Comment by Plasmoid

21 days ago

Even at a simple level, if it's between spending weeks going through purchasing or not asking too many questions and getting on with it. I can see a lot of people choosing option B.

Also don’t underestimate the stupidity of inexperienced employees in their mid 20s…

One found someone installed a cracked Adobe Photoshop on a work PC. Probably a stupid one/off task. We were not graphic artists. Not 100% sure who did it but it was in an area only a few people had access.

The risk management team was not amused…

Yeah case in point - how many people actually pay for Visual Studio? You're supposed to if you're using it for commercial purposes but I don't think I've ever seen a commercial license used (though I don't do a lot of Windows work tbf).

  • VS is actually one of the cheaper tools in our stack; Unity (the game engine) is probably the most expensive one at the moment, and it's going to get much more so with their recent changes to licensing structure for embedded hardware.

    • Unity has always had janky shaders, the fact people still use it over Unreal Engine or even Godot is completely baffling.
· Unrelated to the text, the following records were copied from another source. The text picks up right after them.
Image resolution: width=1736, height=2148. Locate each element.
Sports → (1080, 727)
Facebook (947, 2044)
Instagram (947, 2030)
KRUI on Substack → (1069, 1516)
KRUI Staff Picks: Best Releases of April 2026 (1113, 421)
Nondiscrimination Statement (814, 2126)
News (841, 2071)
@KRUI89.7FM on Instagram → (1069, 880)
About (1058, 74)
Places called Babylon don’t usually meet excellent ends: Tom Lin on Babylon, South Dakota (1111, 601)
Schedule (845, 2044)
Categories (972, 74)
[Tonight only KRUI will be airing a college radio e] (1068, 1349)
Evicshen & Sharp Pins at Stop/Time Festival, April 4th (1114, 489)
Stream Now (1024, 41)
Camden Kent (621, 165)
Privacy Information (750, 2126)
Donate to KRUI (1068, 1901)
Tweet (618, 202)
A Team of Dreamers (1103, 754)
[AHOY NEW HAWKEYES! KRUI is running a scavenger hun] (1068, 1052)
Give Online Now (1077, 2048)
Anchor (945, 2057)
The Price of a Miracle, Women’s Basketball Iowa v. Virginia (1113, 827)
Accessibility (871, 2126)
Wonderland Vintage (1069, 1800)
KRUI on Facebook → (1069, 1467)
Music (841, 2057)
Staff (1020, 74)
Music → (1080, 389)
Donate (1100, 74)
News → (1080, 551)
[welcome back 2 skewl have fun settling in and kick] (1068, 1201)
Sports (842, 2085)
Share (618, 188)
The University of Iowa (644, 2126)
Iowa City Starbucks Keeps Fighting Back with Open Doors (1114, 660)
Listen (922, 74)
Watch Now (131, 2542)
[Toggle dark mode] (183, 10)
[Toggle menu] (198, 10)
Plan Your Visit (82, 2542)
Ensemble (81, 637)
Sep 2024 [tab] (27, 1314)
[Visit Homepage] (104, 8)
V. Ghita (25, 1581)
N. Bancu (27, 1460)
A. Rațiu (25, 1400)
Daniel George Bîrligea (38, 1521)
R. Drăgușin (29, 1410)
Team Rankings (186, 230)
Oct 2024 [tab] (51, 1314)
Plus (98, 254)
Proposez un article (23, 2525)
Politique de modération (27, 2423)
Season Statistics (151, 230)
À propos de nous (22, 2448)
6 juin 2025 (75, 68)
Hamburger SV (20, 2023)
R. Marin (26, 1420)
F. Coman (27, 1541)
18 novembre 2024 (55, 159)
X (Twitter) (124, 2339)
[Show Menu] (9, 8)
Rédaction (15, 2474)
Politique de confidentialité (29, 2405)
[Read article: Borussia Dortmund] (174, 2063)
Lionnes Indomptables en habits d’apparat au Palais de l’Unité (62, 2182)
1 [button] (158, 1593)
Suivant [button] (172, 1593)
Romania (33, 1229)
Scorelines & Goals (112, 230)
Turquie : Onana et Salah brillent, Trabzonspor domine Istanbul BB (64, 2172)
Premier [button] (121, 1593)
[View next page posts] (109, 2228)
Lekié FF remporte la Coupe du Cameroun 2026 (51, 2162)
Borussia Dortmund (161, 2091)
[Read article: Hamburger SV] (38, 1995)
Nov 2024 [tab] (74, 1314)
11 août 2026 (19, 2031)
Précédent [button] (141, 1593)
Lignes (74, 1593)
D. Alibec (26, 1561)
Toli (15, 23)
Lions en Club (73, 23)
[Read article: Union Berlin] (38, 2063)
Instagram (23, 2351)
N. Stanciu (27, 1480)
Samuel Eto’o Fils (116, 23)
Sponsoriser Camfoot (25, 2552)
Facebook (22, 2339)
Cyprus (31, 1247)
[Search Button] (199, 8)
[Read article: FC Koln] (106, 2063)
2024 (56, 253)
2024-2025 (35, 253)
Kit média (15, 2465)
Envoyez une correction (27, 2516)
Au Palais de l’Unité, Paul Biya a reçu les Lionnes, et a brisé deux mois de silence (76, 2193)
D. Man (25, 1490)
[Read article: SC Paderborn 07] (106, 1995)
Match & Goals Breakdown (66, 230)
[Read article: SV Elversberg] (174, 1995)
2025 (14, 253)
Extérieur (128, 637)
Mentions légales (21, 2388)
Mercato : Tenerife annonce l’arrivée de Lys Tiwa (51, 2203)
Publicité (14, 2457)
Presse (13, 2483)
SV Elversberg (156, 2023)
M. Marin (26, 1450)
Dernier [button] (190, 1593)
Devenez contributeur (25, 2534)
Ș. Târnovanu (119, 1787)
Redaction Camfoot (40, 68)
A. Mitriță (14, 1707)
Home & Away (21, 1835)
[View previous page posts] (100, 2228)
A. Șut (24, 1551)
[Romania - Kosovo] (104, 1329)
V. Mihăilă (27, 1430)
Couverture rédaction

      Unity is getting way too cheeky considering how they started out. =3

      3 replies →

  • In the late 90s/early 00s, I worked at a company that bought a single license of Visual Studio + MSDN and shared it with every single employee. In those days, MSDN shipped binders full of CDs with every Microsoft product, and we had 56k modems; it was hard to pirate. I don't think that company ever seriously considered buying a license for each person. There was no copy protection so they just went nuts. That MSDN copy of Windows NT Server 4 went on our server, too.

    This was true of all software they used, but MSDN was the most expensive and blatant. If it didn't have copy protection, they weren't buying more than one copy.

    We were a software company. Our own software shipped with a Sentinel SuperPro protection dongle. I guess they assumed their customers were just as unscrupulous as them. Probably right.

    Every employer I've worked for since then has actually purchased the proper licenses. Is it because the industry started using online activation and it wasn't so easy to copy any more? I've got a sneaky feeling.

    • > In the late 90s/early 00s, I worked at a company that bought a single license of Visual Studio + MSDN and shared it with every single employee.

      During roughly the same time period I worked for a company with similar practices. When a director realised what was going on, and the implications for personal liability, I was given the job of physically securing the MSDN CD binder, and tracking installations.

      This resulted in everyone hating me, to the extent of my having stand-up, public arguments with people who felt they absolutely needed Visual J++, or whatever. Eventually I told the business that I wasn't prepared to be their gatekeeper anymore. I suspect practices lapsed back to what they'd been before, but its been a while.